[CHECK YOUR UNDERSTANDING]
a. In the Schwegmann passage, switch "price-fixing" to "price controls" and write out the part starting at "Because of his" and ending at "from management of Schwegmann Brothers Giant Supermarkets.".
b. Do these statements agree with the Schwegmann passage? Answer yes or no for each, quoting the deciding words. (i) The first store opened in 1946. (ii) Schwegmann expanded the chain into other regions of the country. (iii) In 1979, John Francis Schwegmann bought the chain from his father.
c. What comes next in the Schwegmann passage? Continue it from its last sentence.

[GIVEN PASSAGE]
In 1943, John G. Schwegmann purchased land for US$18,000 at the intersection of St. Claude Avenue and Elysian Fields Avenue in New Orleans for the purpose of building a large grocery store. Construction was delayed because of materials shortages resulting from World War II. The project was self-funded, and John G. Schwegmann did much of the construction work himself, including the design, all with the assistance of his brother Paul Schwegmann, although they used specialty contractors for certain aspects of construction. The store opened on August 23, 1946, completing construction at a cost of $1.50 per square foot. This first store was 16,000 square feet, which was only somewhat larger than the average grocery store in the United States at the time (10,000 square feet).

John G. Schwegmann expanded his operations to develop a chain of supermarkets that operated in southeast Louisiana, principally the Greater New Orleans Metropolitan area. Unlike subsequent big box retailers, Schwegmann retained a strong regional loyalty and declined opportunities to further expand geographically.

Because of his interest in opposing price-fixing, Schwegmann pursued a career in local and state politics, which took him away from full time management of Schwegmann Brothers Giant Supermarkets. His political offices included terms in the Louisiana State Legislature and as Public Service Commissioner.

In 1978, John G. Schwegmann publicly described the business model for his stores, emphasizing everyday low prices, rapid turnover of inventory, and one-stop shopping. At the same time, he reiterated his commitment to exclusively serving the market of the Greater New Orleans Metropolitan area. He acknowledged the potential leverage that national chains could have.

Following his stroke in 1977, John G. Schwegmann withdrew from management of Schwegmann Brothers Giant Supermarkets.

===John F. Schwegmann===
John Francis Schwegmann is the son of John G. Schwegmann. He worked for Schwegmann Brothers Giant Supermarkets starting as a young adult, holding a variety of management positions. In 1979, John Francis Schwegmann purchased the grocery store chain from his father John Gerald Schwegmann. He then became the chief executive officer.

[DATA SUPPLIED]
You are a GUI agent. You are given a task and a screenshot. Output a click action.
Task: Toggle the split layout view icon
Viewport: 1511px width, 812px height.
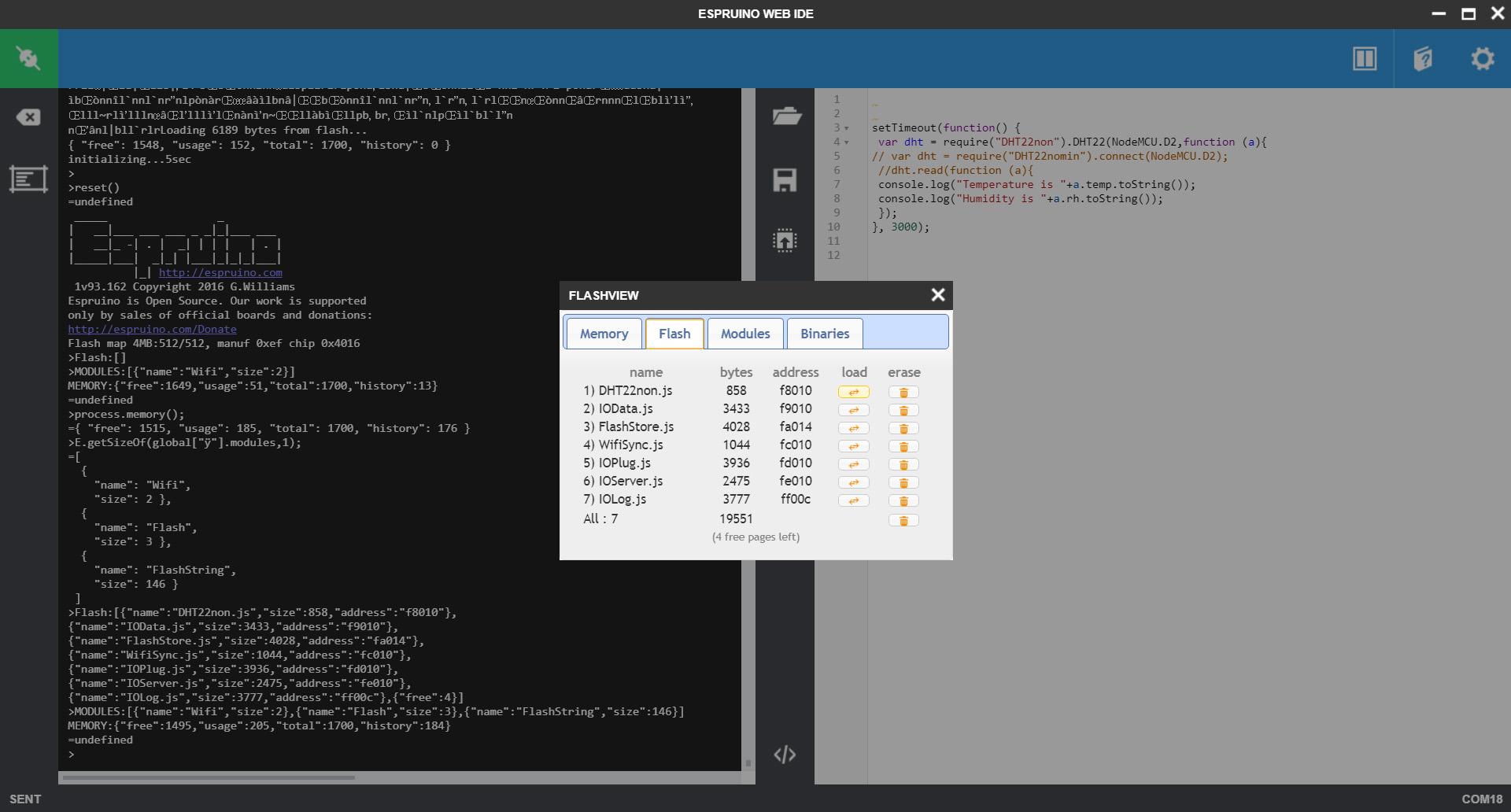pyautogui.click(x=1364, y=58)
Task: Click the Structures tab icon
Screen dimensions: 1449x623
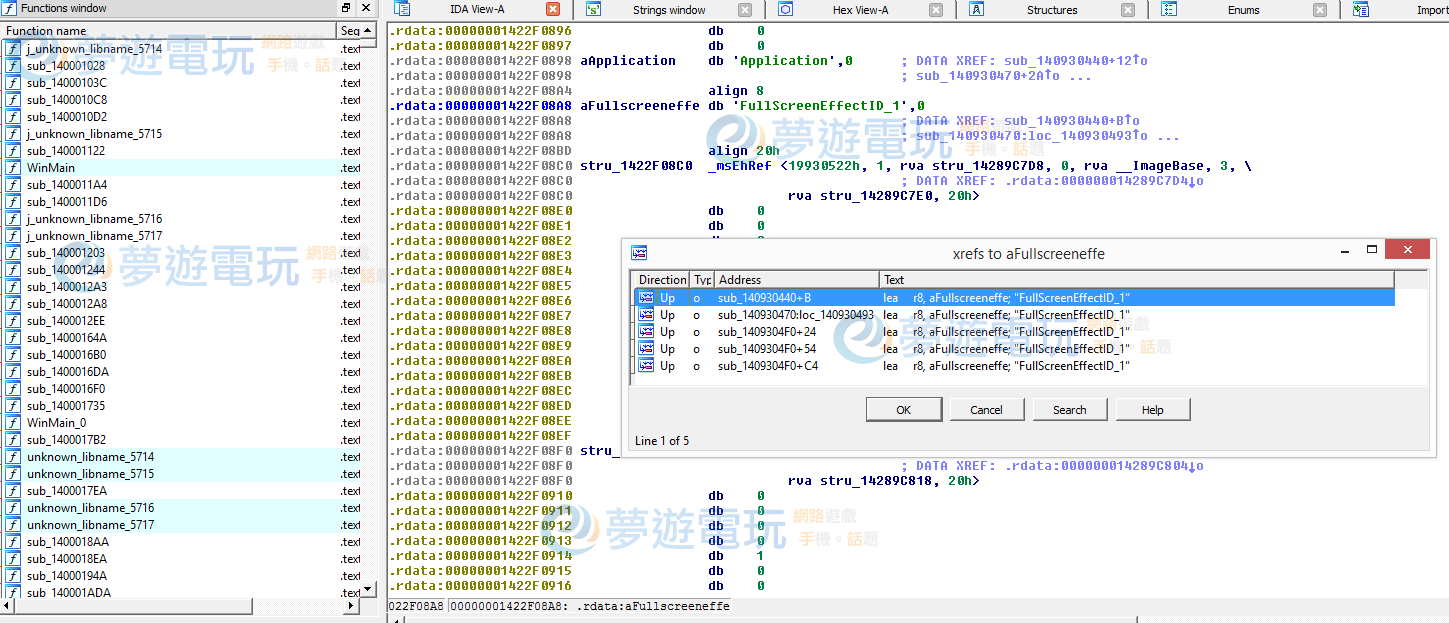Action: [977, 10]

[RESPONSES BY TASK]
a.
Because of his interest in opposing price controls, Schwegmann pursued a career in local and state politics, which took him away from full time management of Schwegmann Brothers Giant Supermarkets. His political offices included terms in the Louisiana State Legislature and as Public Service Commissioner.

In 1978, John G. Schwegmann publicly described the business model for his stores, emphasizing everyday low prices, rapid turnover of inventory, and one-stop shopping. At the same time, he reiterated his commitment to exclusively serving the market of the Greater New Orleans Metropolitan area. He acknowledged the potential leverage that national chains could have.

Following his stroke in 1977, John G. Schwegmann withdrew from management of Schwegmann Brothers Giant Supermarkets.

b.
(i) Yes: "The store opened on August 23, 1946"
(ii) No: "Schwegmann retained a strong regional loyalty and declined opportunities to further expand geographically"
(iii) Yes: "In 1979, John Francis Schwegmann purchased the grocery store chain from his father John Gerald Schwegmann"

c.
Later, John F. Schwegmann also became Public Service Commissioner, a role in which his father also served. John F. Schwegmann was chief executive when the firm acquired another grocery store chain, ultimately leading to the financial decline, sale of the firm, and final liquidation.

==Business practices==
With the first store, Schwegmann and his partners emphasized return on investment rather than return on sales, which had been the conventional practice with corner grocery stores. To this end, Schwegmann emphasized low prices to enable high turnover of inventory. While the store was self-service, the store management continued to emphasize customer service, with clerks available in each department. The first store also had a liquor department, selling discounted liquor through self-service. The store maintained a loudspeaker system that announced phone calls for customers, arrivals of customers' taxis, and various merchandising specials. Early in the history of this first store, Schwegmann opened other departments that sold non-grocery goods, including drugs, cosmetics, hardware, sporting goods, housewares, and a snack bar. The initial store had approximately 250 shopping carts.

The firm's first store was financially successful almost from its beginning. By 1955, the store had annual sales of $5.13 per square foot compared to the national average of similarly sized supermarkets of $4.25 per square foot. It further had an average sale of $13.17 per transaction which was approximately double the national average for supermarkets at the time.

John G. Schwegmann's brothers Paul Schwegmann and Anthony Schwegmann were nominally partners in the business, although John G. Schwegmann was the dominant manager.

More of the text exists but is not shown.